Start of Records shown
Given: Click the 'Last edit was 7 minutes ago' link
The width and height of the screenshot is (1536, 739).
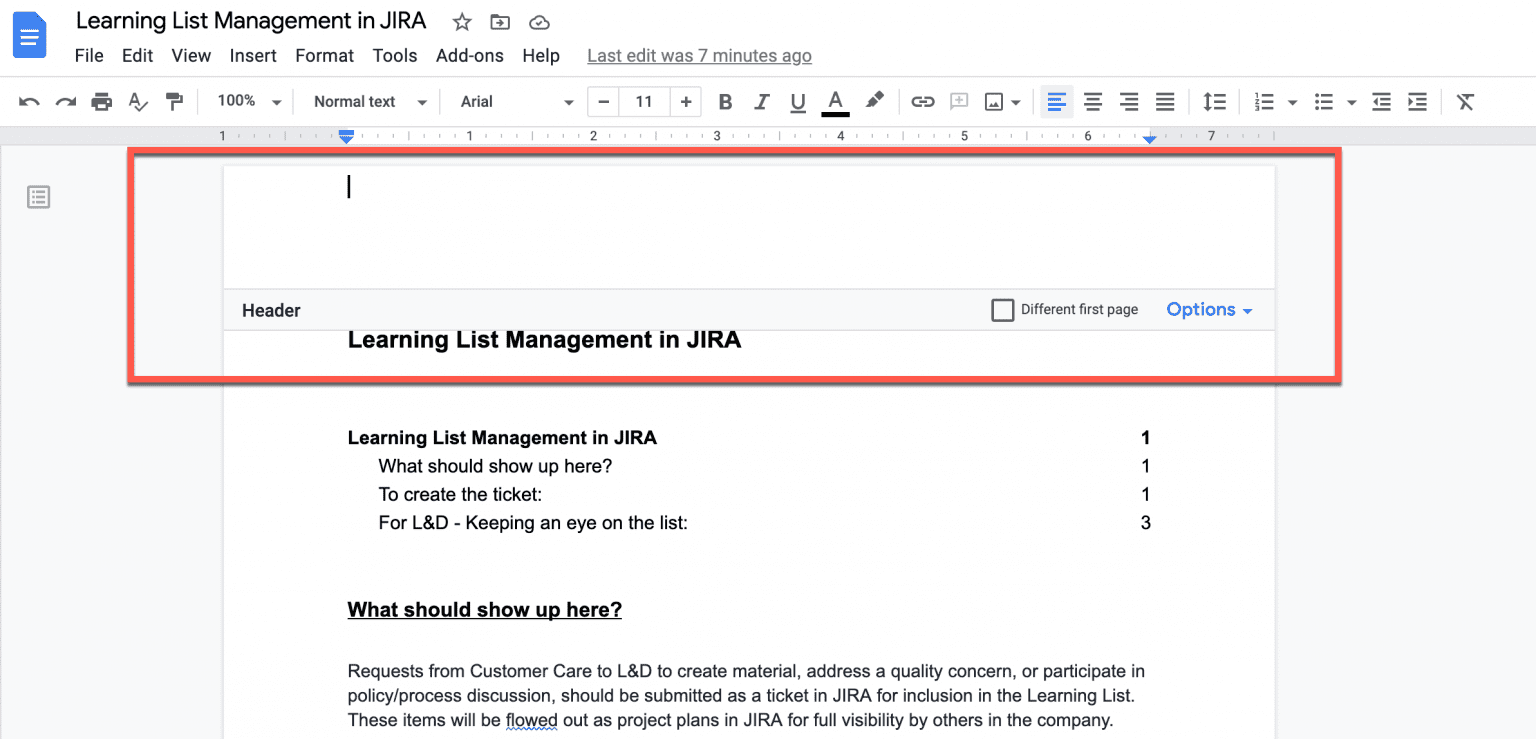Looking at the screenshot, I should [x=699, y=56].
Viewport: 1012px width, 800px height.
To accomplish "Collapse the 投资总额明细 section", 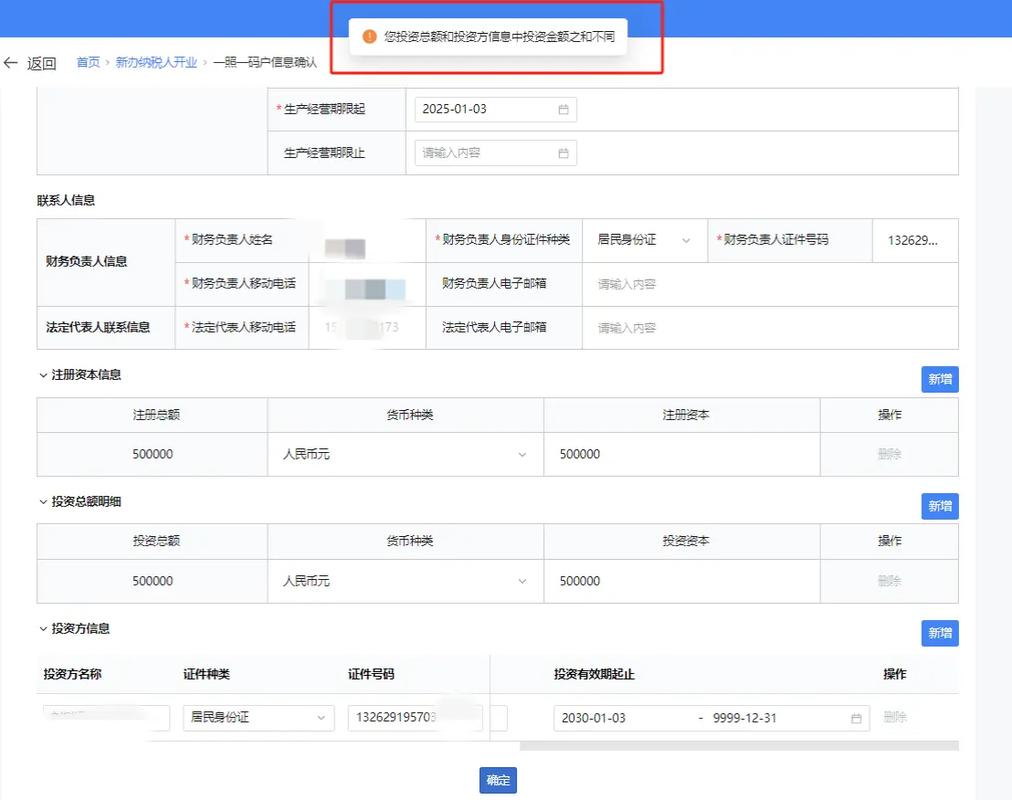I will [41, 504].
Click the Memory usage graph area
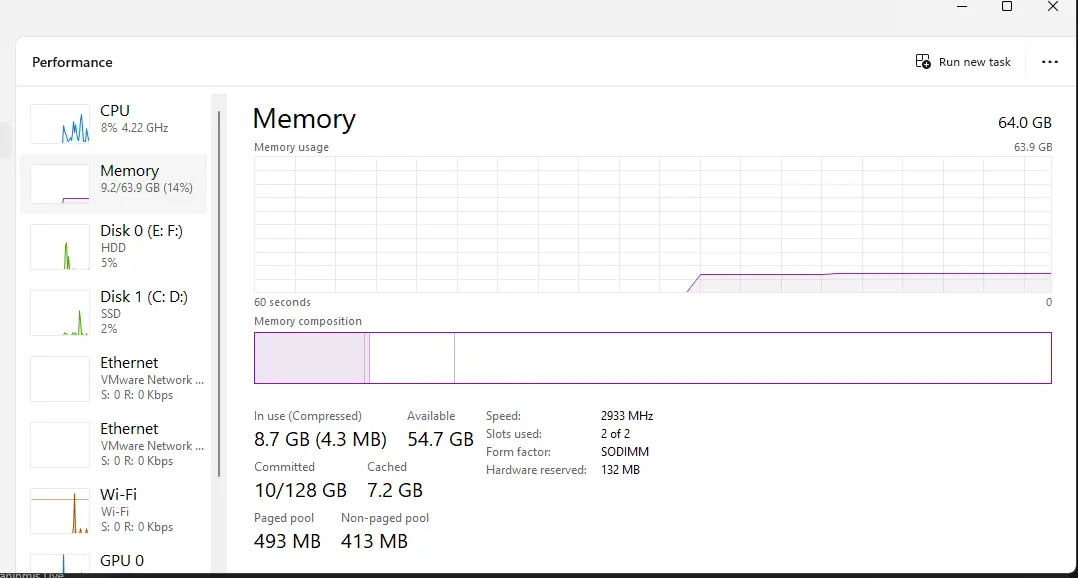 click(x=652, y=225)
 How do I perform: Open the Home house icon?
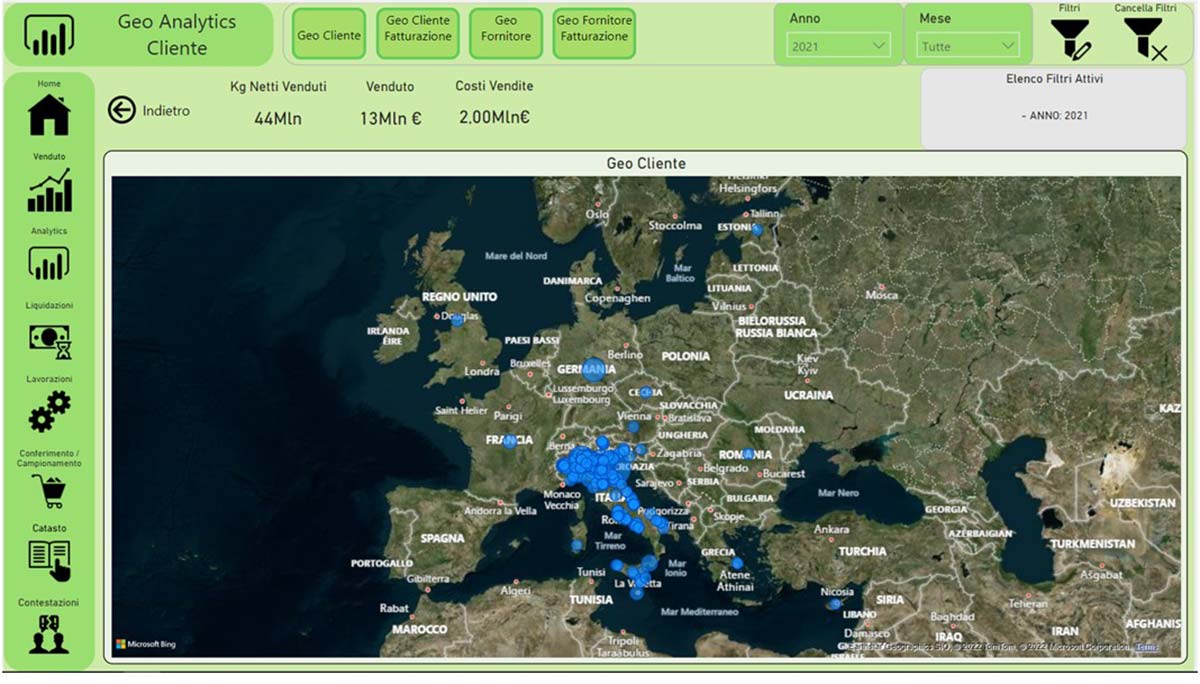click(49, 114)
End of Records shown
→ Brief: Reproduce exactly and only the lines from the one with "Click the Memory usage graph area" through the last entry, both included, excluding every picture.

→ Exercise output:
Click the Memory usage graph area
 click(x=652, y=225)
 How do I perform: Open the Home house icon?
click(49, 114)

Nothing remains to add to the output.